Growth hormone (GH) is a protein hormone made by the pituitary, a gland located at the base of the skull. It was known for many years that growth hormone is needed for children to grow. The pituitary gland not only produces GH, but releases (secretes) GH into the bloodstream.
Growth hormone is secreted in pulses and most of the time the pituitary does not secrete growth hormone. GH goes to the liver to release a large protein called insulin-like growth factor, IGF-1.
This protein used to be called somatomedin C. IGF-1 goes to certain tissues, especially bones, and results in height increase in children. Damage to the pituitary gland in children results in low GH secretion in children, resulting in poor growth and resultant short stature. GH can be given to children to restore their normal growth and development.
Because GH is also necessary for normal brain function, adults without this hormone have psychological changes in addition. Patients with
GH deficiency may have a lot of joint pain and many patients with fibromyalgia have been incorrectly diagnosed and are actually growth hormone deficient.

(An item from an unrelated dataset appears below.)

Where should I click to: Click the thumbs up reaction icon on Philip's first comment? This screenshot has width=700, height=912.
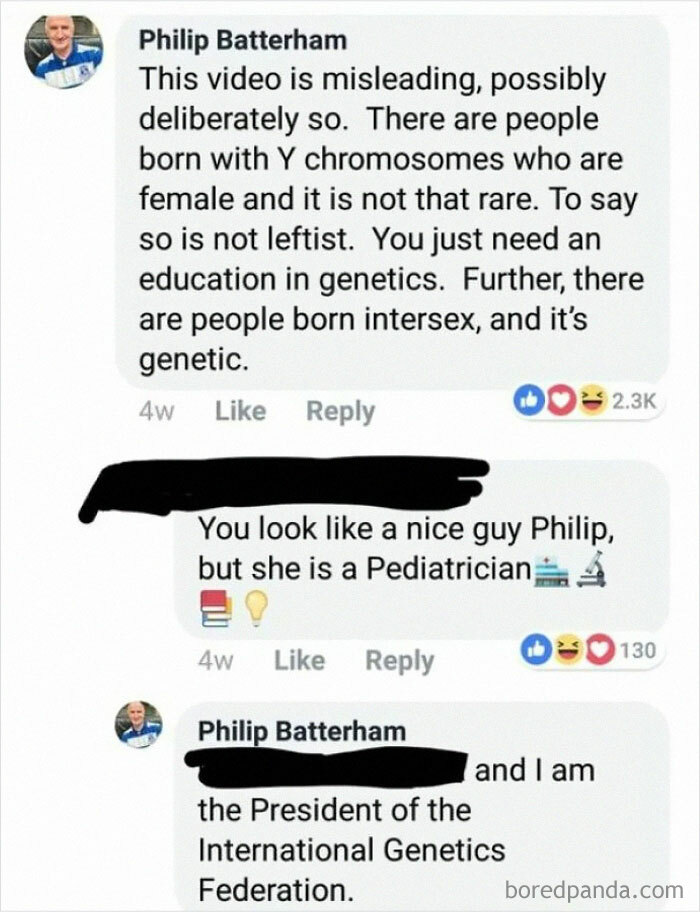point(530,398)
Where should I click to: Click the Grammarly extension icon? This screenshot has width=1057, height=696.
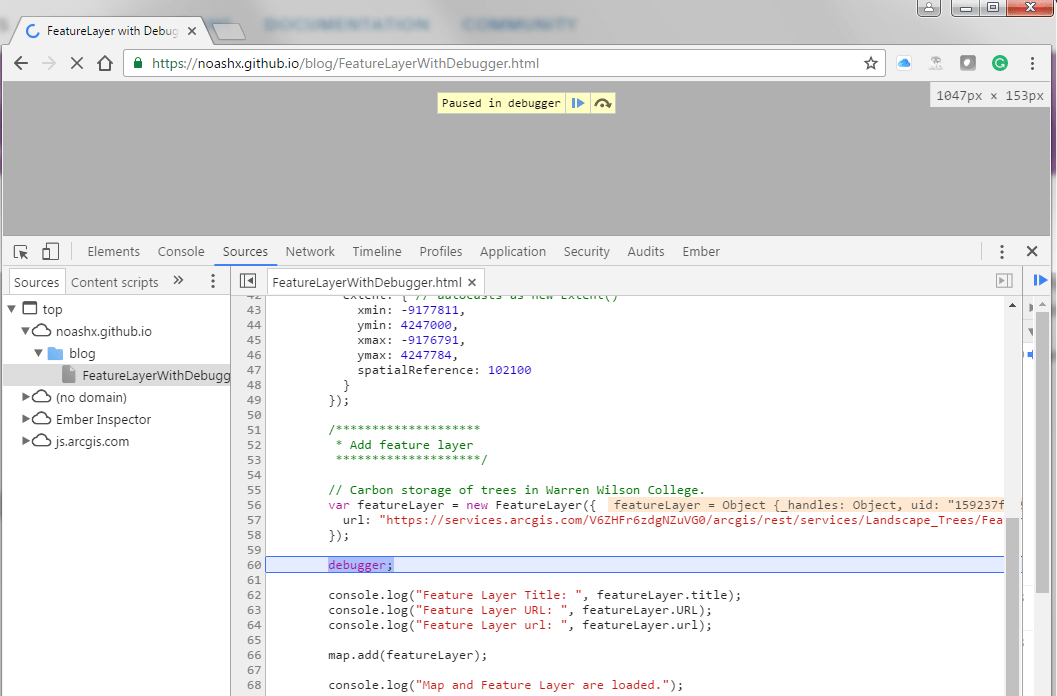coord(999,63)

Patients with growth hormone deficiency often have trouble sleeping, which can lead to daytime fatigue. This article will focus on describing the GH deficiency syndrome as it applies to adults, and how it is currently
diagnosed and treated.
Description of the Adult GH deficiency syndrome
There are three main components to the adult GH deficiency syndrome. These are body composition changes, blood lipid (cholesterol and fat) changes, and psychological changes.